Portosystemic collaterals in portal hypertension: visualization by using blood-pool SPECT imaging

T Kashiwagi, K Kimura, T Kozuka, N Sato, T Kamada, N Mitsutani, and T Koizumi

Department of Radiology and Nuclear Medicine, Osaka University Hospital, Japan.

Single-photon emission CT (SPECT) was performed with technetium-99m autologous RBCs in 11 patients with chronic hepatitis and in 46 cirrhotic patients with portal hypertension to determine the value of the procedure for identifying portosystemic collateral blood flow. Twenty millicuries (740 MBq) of 99mTc-RBCs, labeled by an in vivo technique, were given IV, and tomographic imaging of the intraabdominal vascular blood pool was performed. Fourteen patients with cirrhosis also had arterial portography, and 37 had scintiphotosplenoportography. In 38 of 46 patients with cirrhosis, SPECT images showed portosystemic collaterals. The coronary vein was seen in 52% of the patients, the short gastric vein in 11%, the gastrorenal or splenorenal shunt in 24%, the umbilical vein in 11%, and the anterior abdominal wall vein in 17%. Portosystemic collaterals were not shown in any of the patients with chronic hepatitis.
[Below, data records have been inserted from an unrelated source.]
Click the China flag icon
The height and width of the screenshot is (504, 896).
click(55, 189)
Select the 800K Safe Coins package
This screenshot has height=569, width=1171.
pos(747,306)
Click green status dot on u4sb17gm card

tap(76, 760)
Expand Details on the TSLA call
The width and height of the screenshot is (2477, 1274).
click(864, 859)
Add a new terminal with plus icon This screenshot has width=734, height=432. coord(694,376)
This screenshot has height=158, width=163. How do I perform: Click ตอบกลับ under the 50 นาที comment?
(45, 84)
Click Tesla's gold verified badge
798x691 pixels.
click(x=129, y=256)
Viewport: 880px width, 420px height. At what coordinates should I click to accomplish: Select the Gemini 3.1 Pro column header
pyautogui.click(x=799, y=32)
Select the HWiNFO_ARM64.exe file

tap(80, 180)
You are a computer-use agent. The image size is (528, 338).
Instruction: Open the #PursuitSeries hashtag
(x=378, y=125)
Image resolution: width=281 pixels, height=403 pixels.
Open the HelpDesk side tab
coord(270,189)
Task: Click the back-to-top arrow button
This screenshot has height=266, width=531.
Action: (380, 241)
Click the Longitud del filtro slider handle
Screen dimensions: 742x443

Collaterals were identified on SPECT images in 10 of 11 patients in whom collaterals were documented by arterial portography and in all 28 patients in whom collaterals were shown by scintiphotosplenoportography. Furthermore, SPECT clearly showed a patent portal vein in three patients and the coronary vein in two patients, when these veins were not identified by means of scintiphotosplenoportography. This experience suggests that SPECT is useful for the noninvasive identification of portosystemic collaterals in patients with portal hypertension.